Some Tommy Bahama stores go beyond signature island-inspired clothing and home goods—in a handful nationwide, you’ll also find restaurants in the mix. California is home to three of these hybrids, and two are in Orange County: Laguna Beach and Newport Beach. I guess O.C. is a natural fit for the sun-splashed brand with a Florida point of origin. Orange Coast dining critic Gretchen Kurz says of the Newport restaurant, “It’s a great patio venue. Add steel drums at brunch and it’s a vakay close to home.”
Or even at home. Hawaiian-style “Flavors of Aloha: Cooking With Tommy Bahama” (Chronicle Books, $40) is the handsome first volume in a planned series covering the tropical cuisines that have influenced the restaurant. Since Hawaii’s a place where fusion is the natural order of things, “Flavors of Aloha” by itself covers a lot of ground, with 100 recipes for dishes from multiple Asian cuisines as well as Portuguese and mainland U.S. Fans will be looking for the coconut shrimp recipe… it’s in there, as is the famous piña colada cake, among dishes like Filipino pancit, Kalua pulled pork, and ahi poke with guacamole. Crab rangoon, the cream-cheese wontons made famous by Trader Vick’s—Tommy Bahama’s tiki predecessor—are clearly explained in indulgent detail. The recipes, by Rick Rodgers, are exceptionally solid. Rodgers is one of the most respected food writers and recipe developers in the business. Stories about Hawaiian cooking culture are interspersed, including one about Stennis Hirayama, executive chef of Tommy Bahama Hawaii, an island native who lives on his family’s farm and supplies some of the produce used by the restaurant.

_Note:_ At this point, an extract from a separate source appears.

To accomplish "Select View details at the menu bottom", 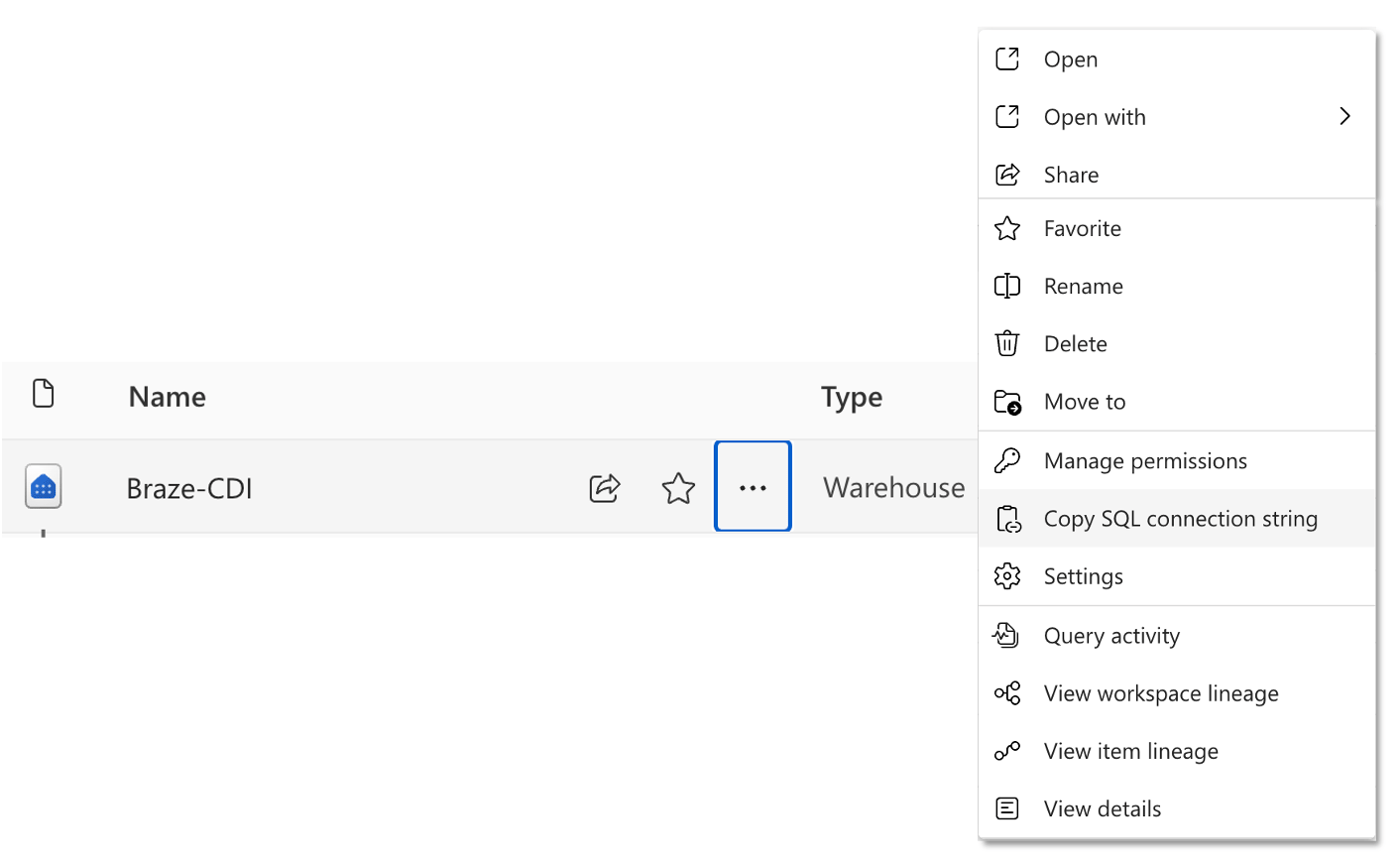I will click(x=1102, y=808).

The book is available at Tommy Bahama stores and on the company’s website. A recipe for Maui sweet onion, bacon, and chive dip follows—almost as indulgent as the aforementioned crab rangoon, but without the deep-frying.

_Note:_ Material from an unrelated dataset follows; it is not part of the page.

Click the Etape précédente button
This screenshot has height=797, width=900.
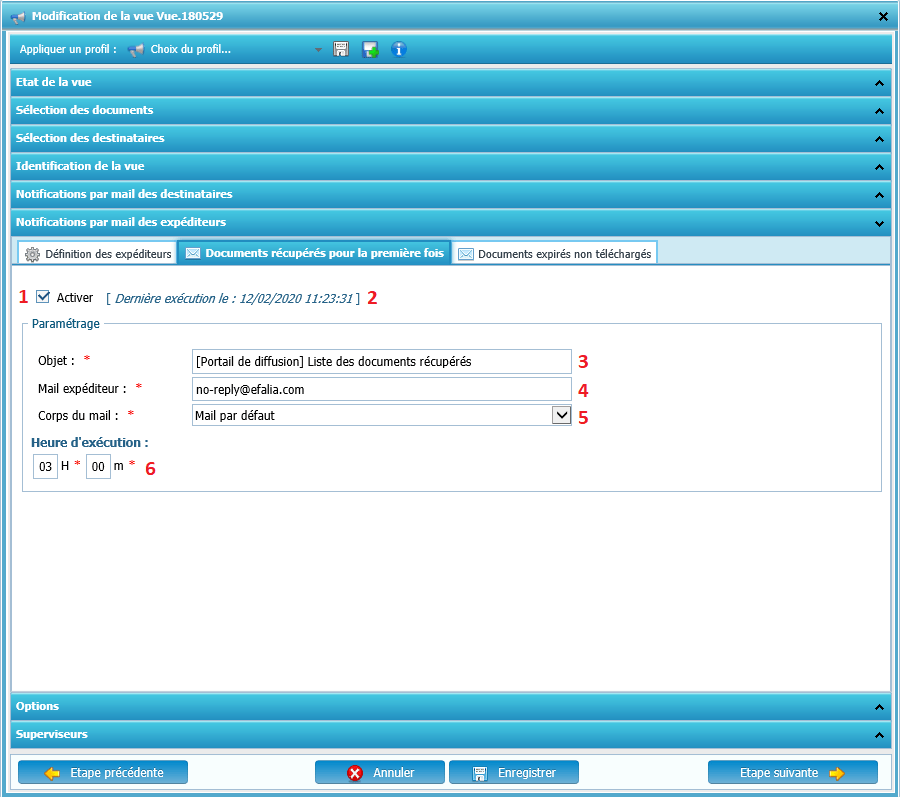click(x=103, y=772)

Tommy Bahama Maui Sweet Onion, Bacon, and Chive Dip
(Makes about 2 cups)
Sweet onions—which lack the sulphur that makes your nose sting and your eyes tear—used to be quite exotic, but now you’ll find one variety or another at your supermarket. Vidalia from Georgia, Walla-Walla from Washington, or Texas Sweets are common, but Hawaiians naturally feel that the best ones come from the fertile slopes of Mount Haleakala.
3 slices bacon
1 tablespoon vegetable oil
2 sweet onions, preferably Maui, about 12 ounces total, cut into ¼-inch dice
Kosher salt and freshly ground pepper
1 cup sour cream
2 tablespoons finely chopped fresh chives, plus more for garnish
1 teaspoon granulated onion
Potato chips or assorted raw vegetables for serving
Cook bacon in medium nonstick skillet over medium heat, turning occasionally, until crisp and browned, about 8 minutes. Transfer to paper towels to drain and cool. Discard fat and wipe out skillet with paper towels.

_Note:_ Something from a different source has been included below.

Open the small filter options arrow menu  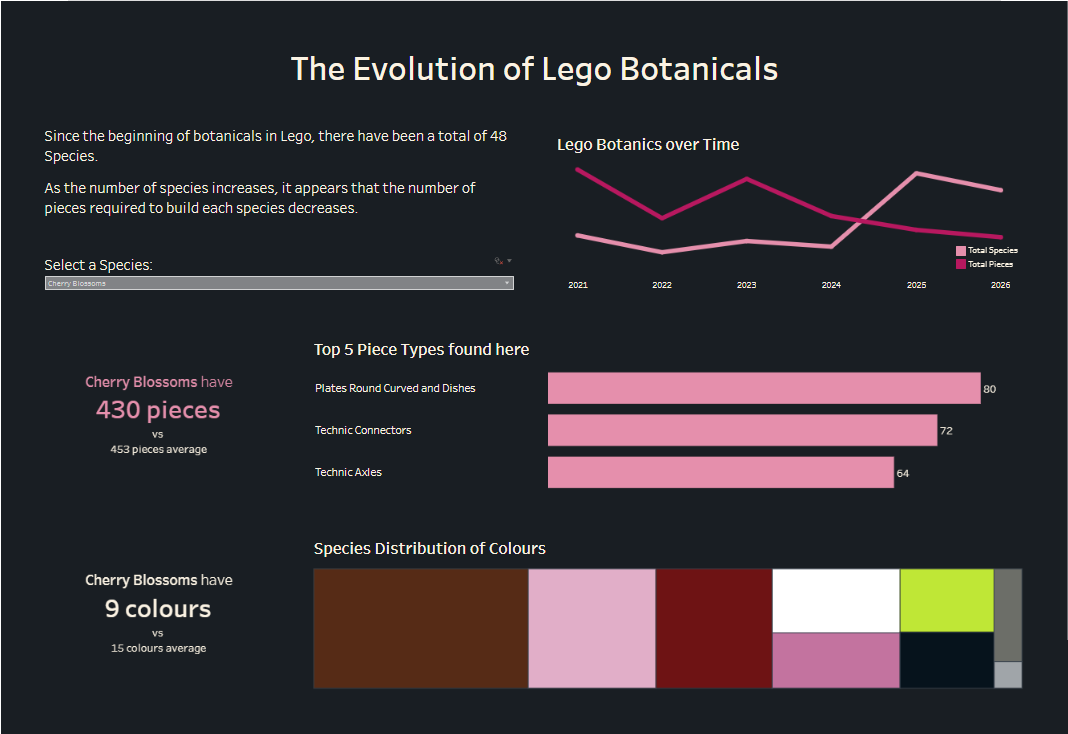click(x=509, y=261)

Add oil to skillet and heat over medium heat. Add onions and sprinkle with ½ teaspoon salt and ¼ teaspoon pepper. Cover and cook, stirring occasionally, until onions soften, about 5 minutes. Uncover and reduce heat to medium-low. Cook, stirring occasionally, until onions are deep golden brown, about 25 minutes. Transfer to medium bowl and cool completely.
Finely crumble bacon and add to onions. Stir in sour cream, 2 tablespoons chives, and granulated onion. Seasons to taste with salt and pepper. Refrigerate to blend flavors, at least 1 hour or up to 2 days.
Transfer to serving bowl, sprinkle with chives to garnish, and served chilled, with potato chips or raw vegetables.